Graziano Giralucci, militante del Movimento Sociale Italiano, la mattina del 17 Giugno 1974 viene ucciso da un commando delle Brigate Rosse insieme a Giuseppe Mazzola, portiere dello stabile dell’ MSI di Padova. Silvia Giralucci, tre anni all’epoca dei fatti, ha realizzato un documentario per capire le ragioni di quella violenza che uccise il padre. Esecutori materiali del duplice omicidio furono Susanna Ronconi, Roberto Ognibene, Fabrizio Pelli, Giorgio Semeria e Martino Serafini. Condannati per concorso morale anche Renato Curcio, Alberto Franceschini e Mario Moretti. Se un ideale politico possa essere la causa di una morte, è l’interrogativo alla base di Sfiorando il muro, a cui la Giralucci riesce a dare una risposta compiuta, attualizzata e personale, che diventa allo stesso tempo materia di riflessione per l’intero Paese.

La cinematografia si è espressa spesso sull’escalation della violenza durante gli anni di piombo, soprattutto attraverso il documentario: già Luigi M. Perotti aveva realizzato L’infame e suo fratello, docufilm in cui Roberta Peci, figlia di Roberto Peci e nipote di Patrizio Peci, il primo brigatista pentito, andava alla ricerca del motivo per il quale il padre era stato ucciso da Giovanni Senzani, capo della colonna romana. Il progetto di Perotti ha avuto anche un seguito intitolato La via di mio padre e presentato in concorso alla sesta edizione del Festival di Roma. Anche il giornalista e scrittore Giovanni Fasanella ha realizzato, insieme al regista Gianfranco Pannone, Il sol dell’avvenire in cui attraverso una lunga intervista ad Alberto Franceschini, si cerca di individuare quel momento in cui l’ideologia comunista ha maturato il suo braccio armato.

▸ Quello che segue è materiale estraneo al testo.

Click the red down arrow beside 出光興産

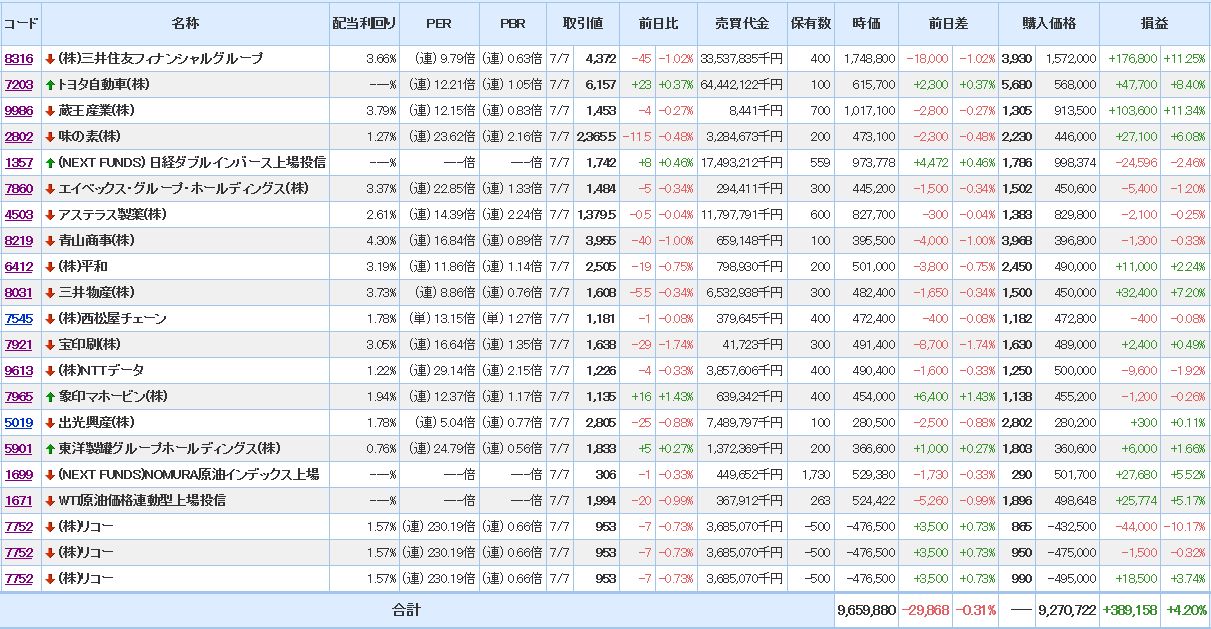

Silvia Giralucci sceglie di dare al suo documentario un taglio personale: è lei stessa che va alla ricerca delle risposte di cui ha bisogno, che tira le fila di tutto ciò che le è stato raccontato di quel periodo buio. Le interviste più significative sono quella alla signora Paternò, che definisce la violenza politica degli anni ’70 come “un brutto gioco da non ripetere mai più“, e quella a Guido Petter, professore universitario padovano picchiato per essersi opposto alle imposizioni di Autonomia Operaia. Sfiorando il muro si distingue dai documentari sul tema che l’hanno preceduto, poiché si sofferma sul ruolo di Autonomia Operaia, presentando subito Toni Negri, attraverso una conferenza tenuta in occasione della presentazione di un suo libro sul processo del 7 Aprile. Giralucci prende chiaramente le distanze dal fanatismo politico ed è proprio questo il punto di forza della sua opera, proiettata come evento speciale alla Mostra di Venezia: ricerca razionale delle ragioni della violenza politica, scevra da ogni condizionamento di parte.